Short task >> Copy the data below verbatim, from the line with "Click the dotted" up to and including the line with "click(556, 94)".

Exercise inputs >>
▬▬▬▬▬▬▬▬▬▬

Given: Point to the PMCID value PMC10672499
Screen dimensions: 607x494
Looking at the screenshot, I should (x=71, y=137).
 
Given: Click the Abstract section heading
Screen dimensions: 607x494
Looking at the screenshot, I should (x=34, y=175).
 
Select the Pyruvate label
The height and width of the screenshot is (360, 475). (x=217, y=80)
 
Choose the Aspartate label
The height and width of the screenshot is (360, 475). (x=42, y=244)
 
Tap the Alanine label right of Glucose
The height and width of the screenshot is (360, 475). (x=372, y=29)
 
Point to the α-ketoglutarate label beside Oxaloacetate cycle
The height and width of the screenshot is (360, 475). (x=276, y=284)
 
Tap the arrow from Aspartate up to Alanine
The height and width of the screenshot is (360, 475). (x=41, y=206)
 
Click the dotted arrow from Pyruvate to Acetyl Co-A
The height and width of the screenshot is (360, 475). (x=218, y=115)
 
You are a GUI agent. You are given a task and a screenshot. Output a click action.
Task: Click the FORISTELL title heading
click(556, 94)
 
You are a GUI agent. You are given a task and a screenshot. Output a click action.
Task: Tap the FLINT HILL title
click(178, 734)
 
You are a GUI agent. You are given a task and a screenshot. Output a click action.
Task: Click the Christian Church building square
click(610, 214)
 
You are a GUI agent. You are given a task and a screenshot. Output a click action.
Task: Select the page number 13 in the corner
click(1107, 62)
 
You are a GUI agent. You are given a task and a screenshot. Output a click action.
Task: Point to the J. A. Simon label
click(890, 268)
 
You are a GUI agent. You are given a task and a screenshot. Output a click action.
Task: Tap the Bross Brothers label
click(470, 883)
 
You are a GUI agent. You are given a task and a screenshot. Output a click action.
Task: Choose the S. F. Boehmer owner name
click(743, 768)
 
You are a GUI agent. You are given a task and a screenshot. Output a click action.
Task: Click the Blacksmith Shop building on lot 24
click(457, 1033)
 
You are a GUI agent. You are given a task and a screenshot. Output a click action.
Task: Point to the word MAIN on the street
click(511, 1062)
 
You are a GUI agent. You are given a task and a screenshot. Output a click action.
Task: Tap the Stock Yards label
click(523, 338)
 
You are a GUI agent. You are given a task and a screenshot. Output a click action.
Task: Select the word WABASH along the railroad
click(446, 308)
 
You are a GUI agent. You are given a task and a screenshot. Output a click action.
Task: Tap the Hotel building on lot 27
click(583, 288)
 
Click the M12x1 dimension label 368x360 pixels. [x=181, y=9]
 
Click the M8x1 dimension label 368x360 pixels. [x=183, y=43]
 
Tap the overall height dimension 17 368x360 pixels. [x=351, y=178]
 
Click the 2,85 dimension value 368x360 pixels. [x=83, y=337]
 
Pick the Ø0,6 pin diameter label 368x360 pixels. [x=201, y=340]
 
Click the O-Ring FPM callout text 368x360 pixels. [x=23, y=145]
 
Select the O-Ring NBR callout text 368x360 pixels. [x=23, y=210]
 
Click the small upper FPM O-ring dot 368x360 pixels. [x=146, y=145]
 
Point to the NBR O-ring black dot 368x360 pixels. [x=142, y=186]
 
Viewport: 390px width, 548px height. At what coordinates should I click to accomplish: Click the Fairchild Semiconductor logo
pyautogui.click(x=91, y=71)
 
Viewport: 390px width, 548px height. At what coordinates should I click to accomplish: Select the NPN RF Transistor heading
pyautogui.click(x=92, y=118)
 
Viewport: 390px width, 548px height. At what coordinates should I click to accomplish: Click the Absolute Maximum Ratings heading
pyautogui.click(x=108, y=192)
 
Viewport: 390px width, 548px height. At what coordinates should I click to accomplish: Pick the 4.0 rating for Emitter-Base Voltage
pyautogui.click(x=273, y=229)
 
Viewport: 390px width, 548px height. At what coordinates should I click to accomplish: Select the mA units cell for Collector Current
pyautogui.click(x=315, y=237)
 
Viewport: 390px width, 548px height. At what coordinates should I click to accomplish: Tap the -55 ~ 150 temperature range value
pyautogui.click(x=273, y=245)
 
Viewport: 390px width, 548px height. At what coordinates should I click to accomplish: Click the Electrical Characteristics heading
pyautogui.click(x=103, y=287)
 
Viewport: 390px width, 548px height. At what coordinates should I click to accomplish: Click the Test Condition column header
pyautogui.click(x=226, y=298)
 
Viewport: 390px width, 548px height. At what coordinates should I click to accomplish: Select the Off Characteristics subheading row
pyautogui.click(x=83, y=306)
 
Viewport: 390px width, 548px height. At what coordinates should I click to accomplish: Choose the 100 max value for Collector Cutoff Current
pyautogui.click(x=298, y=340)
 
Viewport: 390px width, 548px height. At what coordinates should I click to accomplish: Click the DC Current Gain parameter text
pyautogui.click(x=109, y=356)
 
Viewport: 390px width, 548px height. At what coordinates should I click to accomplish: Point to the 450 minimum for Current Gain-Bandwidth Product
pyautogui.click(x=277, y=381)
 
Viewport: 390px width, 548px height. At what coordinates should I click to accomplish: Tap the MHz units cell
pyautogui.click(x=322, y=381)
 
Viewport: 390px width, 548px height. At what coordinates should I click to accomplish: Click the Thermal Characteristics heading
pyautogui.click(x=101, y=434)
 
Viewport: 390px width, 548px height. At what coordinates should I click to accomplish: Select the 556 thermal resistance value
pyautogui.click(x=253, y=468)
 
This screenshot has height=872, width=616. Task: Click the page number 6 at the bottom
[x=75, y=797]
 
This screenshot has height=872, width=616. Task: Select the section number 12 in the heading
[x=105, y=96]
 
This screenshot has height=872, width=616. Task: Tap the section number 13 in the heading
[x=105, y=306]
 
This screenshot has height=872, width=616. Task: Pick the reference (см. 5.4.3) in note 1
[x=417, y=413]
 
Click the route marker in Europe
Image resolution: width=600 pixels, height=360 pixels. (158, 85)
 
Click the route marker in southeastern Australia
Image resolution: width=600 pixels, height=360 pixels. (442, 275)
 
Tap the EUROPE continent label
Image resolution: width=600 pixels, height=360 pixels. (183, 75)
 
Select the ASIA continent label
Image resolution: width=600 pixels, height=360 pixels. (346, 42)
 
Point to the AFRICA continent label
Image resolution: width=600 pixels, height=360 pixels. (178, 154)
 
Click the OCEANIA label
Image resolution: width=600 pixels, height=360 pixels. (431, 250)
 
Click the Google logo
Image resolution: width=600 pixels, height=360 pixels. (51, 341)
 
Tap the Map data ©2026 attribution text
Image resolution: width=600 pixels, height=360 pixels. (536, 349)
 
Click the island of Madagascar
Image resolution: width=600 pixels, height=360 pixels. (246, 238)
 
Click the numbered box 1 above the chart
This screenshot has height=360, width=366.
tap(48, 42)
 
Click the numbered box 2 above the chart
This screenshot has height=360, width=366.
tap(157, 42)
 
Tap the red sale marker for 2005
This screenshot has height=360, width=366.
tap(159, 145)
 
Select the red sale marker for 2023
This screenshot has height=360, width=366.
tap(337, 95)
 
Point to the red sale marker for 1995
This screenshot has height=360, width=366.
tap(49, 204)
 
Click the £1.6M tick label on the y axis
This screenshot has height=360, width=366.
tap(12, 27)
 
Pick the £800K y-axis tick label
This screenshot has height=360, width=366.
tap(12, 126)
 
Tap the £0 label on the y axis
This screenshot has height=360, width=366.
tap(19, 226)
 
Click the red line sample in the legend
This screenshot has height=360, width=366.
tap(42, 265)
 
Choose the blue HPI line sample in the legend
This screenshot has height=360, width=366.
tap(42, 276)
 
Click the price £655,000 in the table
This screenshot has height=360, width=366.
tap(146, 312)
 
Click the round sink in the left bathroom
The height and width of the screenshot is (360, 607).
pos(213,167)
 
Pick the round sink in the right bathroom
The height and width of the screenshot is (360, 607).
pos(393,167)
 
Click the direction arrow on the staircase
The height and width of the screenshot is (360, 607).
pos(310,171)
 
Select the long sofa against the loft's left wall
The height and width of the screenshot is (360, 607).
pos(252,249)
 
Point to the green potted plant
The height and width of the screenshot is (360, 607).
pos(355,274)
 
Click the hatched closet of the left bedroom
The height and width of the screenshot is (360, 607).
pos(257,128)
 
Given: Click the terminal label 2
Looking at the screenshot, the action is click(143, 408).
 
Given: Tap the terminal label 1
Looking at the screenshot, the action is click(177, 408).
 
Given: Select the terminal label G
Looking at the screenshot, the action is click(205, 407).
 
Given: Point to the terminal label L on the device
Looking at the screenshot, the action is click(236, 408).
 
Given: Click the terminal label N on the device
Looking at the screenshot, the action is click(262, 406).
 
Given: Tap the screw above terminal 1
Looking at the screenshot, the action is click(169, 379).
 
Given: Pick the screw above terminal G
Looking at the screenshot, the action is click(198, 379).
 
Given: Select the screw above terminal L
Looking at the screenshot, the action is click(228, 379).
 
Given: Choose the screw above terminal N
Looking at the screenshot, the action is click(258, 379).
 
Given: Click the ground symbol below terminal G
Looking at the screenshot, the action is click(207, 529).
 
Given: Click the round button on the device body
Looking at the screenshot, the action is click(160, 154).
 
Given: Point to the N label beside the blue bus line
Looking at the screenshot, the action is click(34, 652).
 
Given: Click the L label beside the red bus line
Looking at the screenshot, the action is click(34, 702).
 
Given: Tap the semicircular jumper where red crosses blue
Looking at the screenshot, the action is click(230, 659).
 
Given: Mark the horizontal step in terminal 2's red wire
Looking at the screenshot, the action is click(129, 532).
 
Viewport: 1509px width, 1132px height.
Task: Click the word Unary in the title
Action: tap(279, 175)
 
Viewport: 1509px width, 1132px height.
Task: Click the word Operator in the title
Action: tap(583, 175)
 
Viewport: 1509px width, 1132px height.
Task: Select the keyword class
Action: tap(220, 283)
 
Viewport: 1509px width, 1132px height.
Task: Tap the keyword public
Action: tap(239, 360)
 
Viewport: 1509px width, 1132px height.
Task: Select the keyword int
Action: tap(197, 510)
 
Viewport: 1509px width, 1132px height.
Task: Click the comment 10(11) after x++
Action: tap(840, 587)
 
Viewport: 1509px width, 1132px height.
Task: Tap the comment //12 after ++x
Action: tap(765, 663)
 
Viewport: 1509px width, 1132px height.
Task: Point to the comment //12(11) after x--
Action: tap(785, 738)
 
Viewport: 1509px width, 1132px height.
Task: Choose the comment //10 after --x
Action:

▬▬▬▬▬▬▬▬▬▬

Problem solution >>
Click the dotted arrow from Pyruvate to Acetyl Co-A
The height and width of the screenshot is (360, 475). (x=218, y=115)
 
You are a GUI agent. You are given a task and a screenshot. Output a click action.
Task: Click the FORISTELL title heading
click(556, 94)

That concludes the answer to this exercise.